Seeking a larger sample and a more comprehensive yardstick, Najera came across FluTracking.net, a program used in Australia during the past two Southern-Hemisphere flu seasons to find more flu cases via the Internet.
So he adapted it for Maryland. "I believe we're the first in the nation" to use it, he said.
People who sign up online provide their birth date, county of residence, ZIP code and e-mail address. They report whether they've had a flu vaccination and whether they work in a health care setting.
Then, once a week during flu season, they receive an e-mail reminder to log on to the survey's Web site.
There, they're asked whether they experienced a fever, cough or sore throat during the previous week. If so, they're asked whether the illness caused them to miss work, school or other normal activities, a rough measure of severity.
Participants are also asked whether they've received their flu vaccination within the prior week - "a chance to tell us if that's changed," Najera said.
The survey is short, and it does not gather enough information to confirm that the participant has the flu, he said. But the symptoms - fever, cough or sore throat - are the same ones the traditional sentinels report to the health department.
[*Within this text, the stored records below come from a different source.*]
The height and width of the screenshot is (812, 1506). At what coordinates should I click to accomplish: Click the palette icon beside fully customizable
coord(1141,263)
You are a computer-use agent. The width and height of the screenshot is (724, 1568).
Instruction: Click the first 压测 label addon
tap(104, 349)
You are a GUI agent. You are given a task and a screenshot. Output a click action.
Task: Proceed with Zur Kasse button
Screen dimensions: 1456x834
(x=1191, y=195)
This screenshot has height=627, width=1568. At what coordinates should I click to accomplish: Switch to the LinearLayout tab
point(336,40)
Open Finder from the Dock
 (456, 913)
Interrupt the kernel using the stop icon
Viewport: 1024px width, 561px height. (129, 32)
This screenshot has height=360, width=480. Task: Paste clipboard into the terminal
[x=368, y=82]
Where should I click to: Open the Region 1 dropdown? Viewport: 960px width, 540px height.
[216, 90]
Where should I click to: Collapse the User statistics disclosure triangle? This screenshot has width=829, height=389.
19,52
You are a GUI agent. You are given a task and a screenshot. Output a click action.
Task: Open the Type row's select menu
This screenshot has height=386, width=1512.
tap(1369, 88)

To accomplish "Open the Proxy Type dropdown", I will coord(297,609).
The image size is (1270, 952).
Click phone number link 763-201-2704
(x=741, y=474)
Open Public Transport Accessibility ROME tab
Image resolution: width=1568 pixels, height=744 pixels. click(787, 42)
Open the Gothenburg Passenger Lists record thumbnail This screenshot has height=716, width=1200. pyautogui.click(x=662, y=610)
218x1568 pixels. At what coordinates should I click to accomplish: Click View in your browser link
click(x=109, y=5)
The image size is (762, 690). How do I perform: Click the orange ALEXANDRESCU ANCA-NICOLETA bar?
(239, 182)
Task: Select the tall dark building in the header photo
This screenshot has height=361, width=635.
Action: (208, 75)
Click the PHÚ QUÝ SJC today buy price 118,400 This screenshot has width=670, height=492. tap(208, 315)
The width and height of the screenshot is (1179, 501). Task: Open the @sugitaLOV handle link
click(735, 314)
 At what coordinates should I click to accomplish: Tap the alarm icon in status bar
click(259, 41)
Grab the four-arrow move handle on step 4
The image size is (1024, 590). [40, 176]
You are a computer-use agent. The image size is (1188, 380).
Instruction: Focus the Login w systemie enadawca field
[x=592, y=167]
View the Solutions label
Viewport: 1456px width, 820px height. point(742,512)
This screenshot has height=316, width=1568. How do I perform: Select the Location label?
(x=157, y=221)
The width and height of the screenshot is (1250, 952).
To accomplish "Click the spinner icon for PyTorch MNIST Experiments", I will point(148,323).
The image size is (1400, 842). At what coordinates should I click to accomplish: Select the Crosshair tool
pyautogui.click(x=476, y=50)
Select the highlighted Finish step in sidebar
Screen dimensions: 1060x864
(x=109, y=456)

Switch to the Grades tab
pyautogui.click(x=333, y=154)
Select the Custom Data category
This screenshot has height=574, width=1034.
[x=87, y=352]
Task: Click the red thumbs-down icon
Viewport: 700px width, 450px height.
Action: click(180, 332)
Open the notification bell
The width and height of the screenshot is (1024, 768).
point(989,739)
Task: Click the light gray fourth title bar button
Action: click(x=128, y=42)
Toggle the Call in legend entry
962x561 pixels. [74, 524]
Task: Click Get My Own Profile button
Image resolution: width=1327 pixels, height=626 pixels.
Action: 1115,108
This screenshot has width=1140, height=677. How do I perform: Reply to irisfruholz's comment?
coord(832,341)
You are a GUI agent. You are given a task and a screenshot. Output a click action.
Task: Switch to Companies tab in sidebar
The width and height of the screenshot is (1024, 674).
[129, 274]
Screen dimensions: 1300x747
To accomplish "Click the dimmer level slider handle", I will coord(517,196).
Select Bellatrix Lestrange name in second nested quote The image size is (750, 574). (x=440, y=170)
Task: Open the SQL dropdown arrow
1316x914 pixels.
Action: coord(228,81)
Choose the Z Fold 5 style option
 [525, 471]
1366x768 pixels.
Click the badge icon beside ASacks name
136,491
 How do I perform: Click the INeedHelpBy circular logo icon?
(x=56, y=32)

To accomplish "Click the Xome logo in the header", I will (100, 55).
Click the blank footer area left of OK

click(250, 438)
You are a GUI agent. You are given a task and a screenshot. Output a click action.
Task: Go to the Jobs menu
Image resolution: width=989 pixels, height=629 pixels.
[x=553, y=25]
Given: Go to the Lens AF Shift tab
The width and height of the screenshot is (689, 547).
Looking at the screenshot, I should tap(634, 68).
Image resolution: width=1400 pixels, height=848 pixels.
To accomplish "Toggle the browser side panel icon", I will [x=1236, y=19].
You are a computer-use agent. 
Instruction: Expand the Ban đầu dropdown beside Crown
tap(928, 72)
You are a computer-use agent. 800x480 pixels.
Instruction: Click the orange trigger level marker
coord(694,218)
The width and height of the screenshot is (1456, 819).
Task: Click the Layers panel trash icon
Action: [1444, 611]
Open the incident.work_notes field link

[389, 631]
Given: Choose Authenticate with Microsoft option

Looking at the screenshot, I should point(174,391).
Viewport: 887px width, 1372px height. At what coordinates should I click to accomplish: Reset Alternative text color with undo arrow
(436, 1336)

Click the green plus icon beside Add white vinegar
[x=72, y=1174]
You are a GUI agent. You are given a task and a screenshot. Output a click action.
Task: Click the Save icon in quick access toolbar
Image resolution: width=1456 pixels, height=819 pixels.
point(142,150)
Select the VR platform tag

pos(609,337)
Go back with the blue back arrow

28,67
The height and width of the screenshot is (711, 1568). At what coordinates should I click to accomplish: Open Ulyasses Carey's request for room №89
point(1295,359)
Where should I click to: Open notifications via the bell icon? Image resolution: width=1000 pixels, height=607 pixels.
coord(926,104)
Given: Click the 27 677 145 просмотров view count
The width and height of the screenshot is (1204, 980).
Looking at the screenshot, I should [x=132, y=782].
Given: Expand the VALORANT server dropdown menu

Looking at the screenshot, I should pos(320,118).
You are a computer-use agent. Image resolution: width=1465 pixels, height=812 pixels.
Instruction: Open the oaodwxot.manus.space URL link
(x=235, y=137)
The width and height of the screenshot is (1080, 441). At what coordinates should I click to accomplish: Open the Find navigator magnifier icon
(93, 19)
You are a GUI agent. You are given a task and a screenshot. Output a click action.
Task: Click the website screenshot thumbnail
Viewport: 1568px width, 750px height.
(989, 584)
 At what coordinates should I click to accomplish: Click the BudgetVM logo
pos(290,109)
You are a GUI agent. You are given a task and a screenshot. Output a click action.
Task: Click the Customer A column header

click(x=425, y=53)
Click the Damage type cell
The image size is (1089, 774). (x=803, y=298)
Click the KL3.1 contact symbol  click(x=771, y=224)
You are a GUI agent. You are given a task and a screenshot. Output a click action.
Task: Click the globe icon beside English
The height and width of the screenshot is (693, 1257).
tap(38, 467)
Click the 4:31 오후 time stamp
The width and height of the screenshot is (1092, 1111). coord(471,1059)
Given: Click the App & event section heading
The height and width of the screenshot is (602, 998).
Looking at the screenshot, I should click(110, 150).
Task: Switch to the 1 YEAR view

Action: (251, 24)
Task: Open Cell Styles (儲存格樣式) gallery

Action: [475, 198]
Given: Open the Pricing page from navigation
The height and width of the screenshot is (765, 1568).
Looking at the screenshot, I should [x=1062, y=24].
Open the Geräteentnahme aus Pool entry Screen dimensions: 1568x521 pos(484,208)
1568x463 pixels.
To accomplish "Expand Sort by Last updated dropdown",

While the questions might pick up some nonflu illnesses, such as strep throat and any number of upper respiratory viruses, they will surely catch influenza cases, too.
"The reasoning is that, during the flu season, the great majority of people with those specific symptoms, more often than not, will have the flu and not similar infections," Najera said. "We call it sensitive, but not specific."
Data on when the flu arrives and where and how it is spreading will be shared weekly with local health departments, health care providers and medical laboratories, helping them to plan their responses.